- Task requirements
Your response should be every line from the entries that includes the string "Given".

- Provided information
┄┄┄┄┄┄┄┄┄┄┄┄┄┄┄┄┄┄┄┄

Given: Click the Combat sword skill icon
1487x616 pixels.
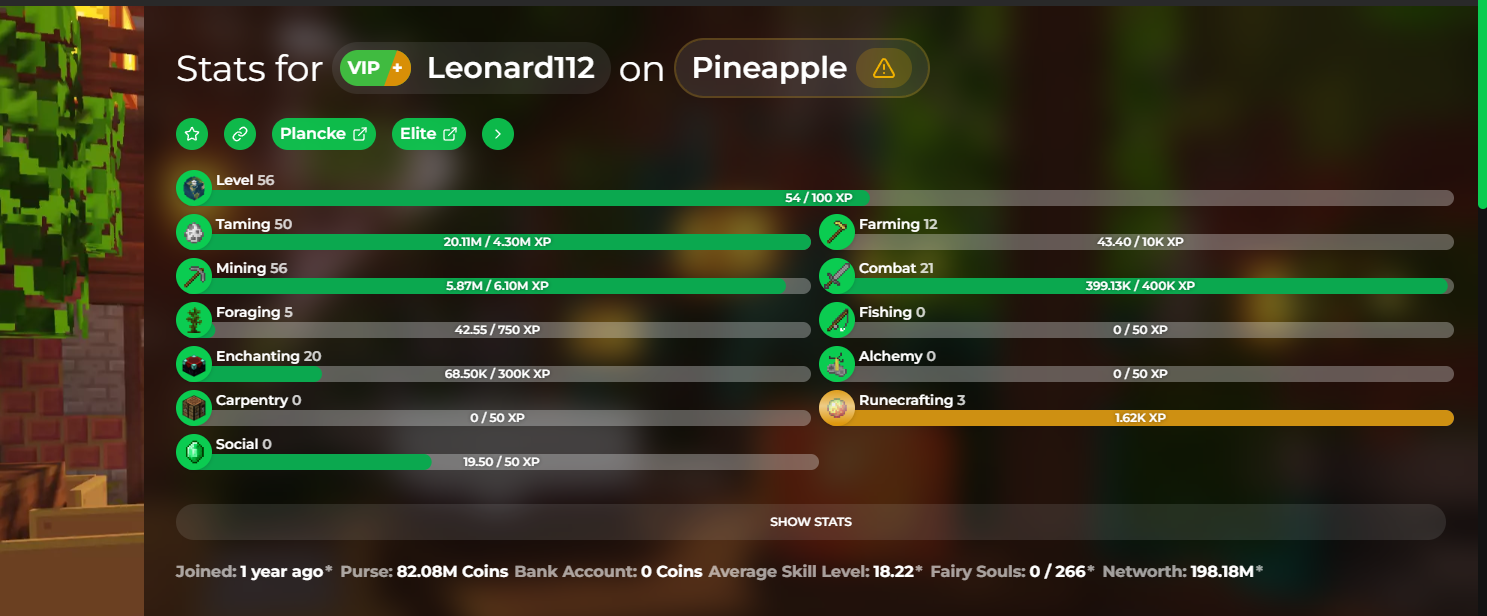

┄┄┄┄┄┄┄┄┄┄┄┄┄┄┄┄┄┄┄┄

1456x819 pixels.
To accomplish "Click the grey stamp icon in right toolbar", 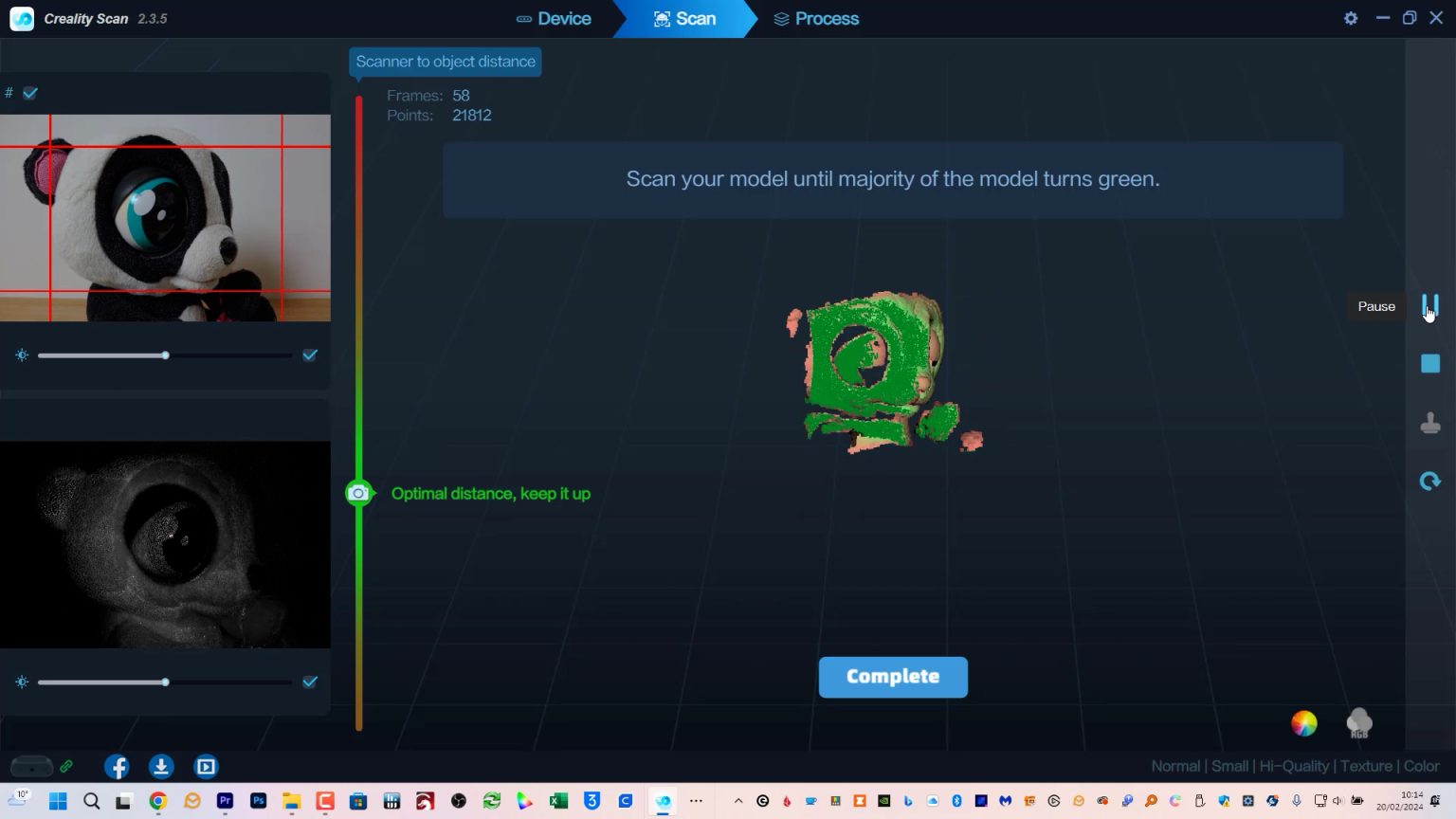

┄┄┄┄┄┄┄┄┄┄┄┄┄┄┄┄┄┄┄┄

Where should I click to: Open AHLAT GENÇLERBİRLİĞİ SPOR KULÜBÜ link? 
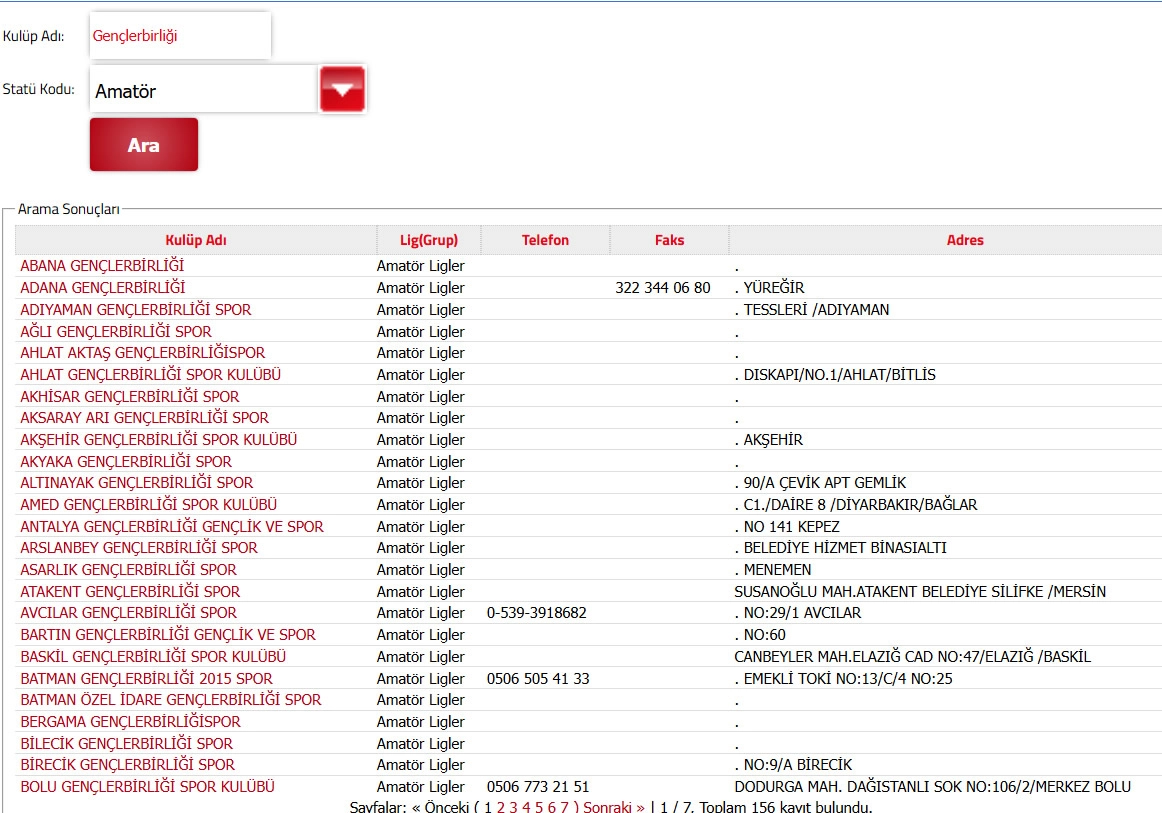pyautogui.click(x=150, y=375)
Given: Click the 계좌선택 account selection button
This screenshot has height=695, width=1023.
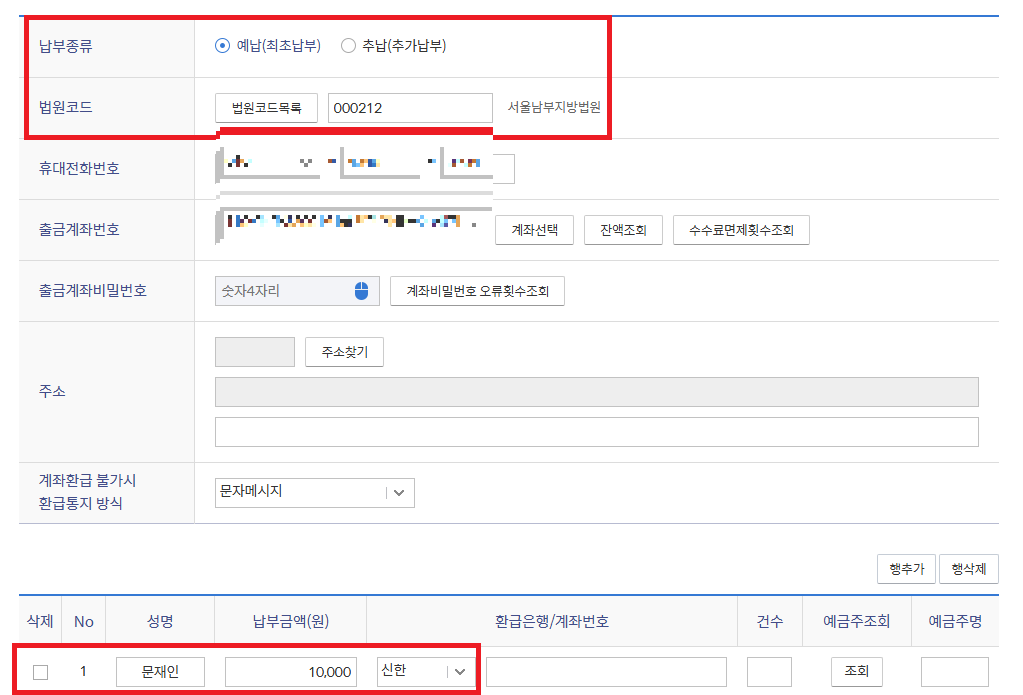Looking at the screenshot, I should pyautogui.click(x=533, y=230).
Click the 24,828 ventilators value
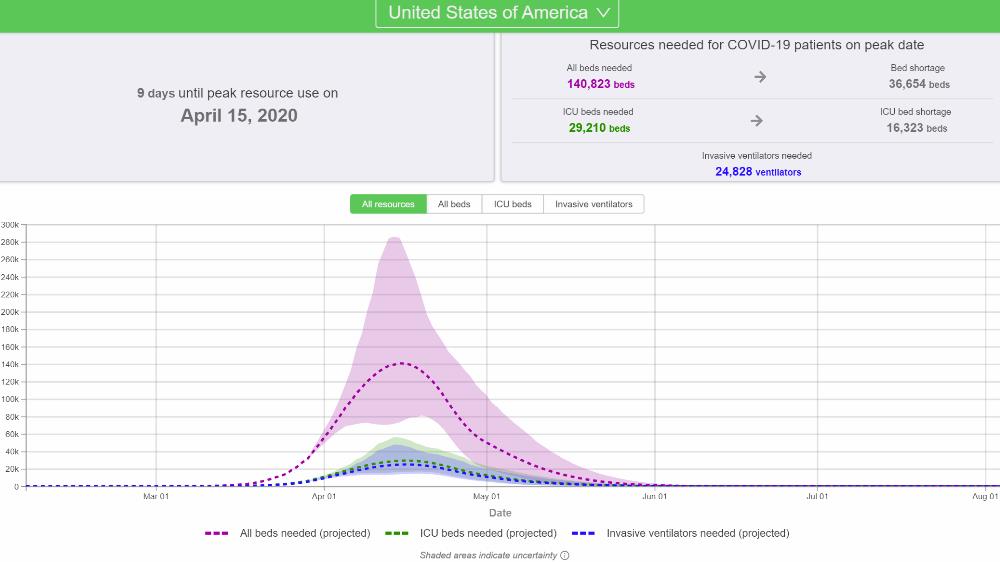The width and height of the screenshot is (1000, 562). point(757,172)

┄┄┄┄┄┄┄┄┄┄┄┄┄┄┄┄┄┄┄┄

- Response below
Given: Click the Combat sword skill icon
Given: Click the 계좌선택 account selection button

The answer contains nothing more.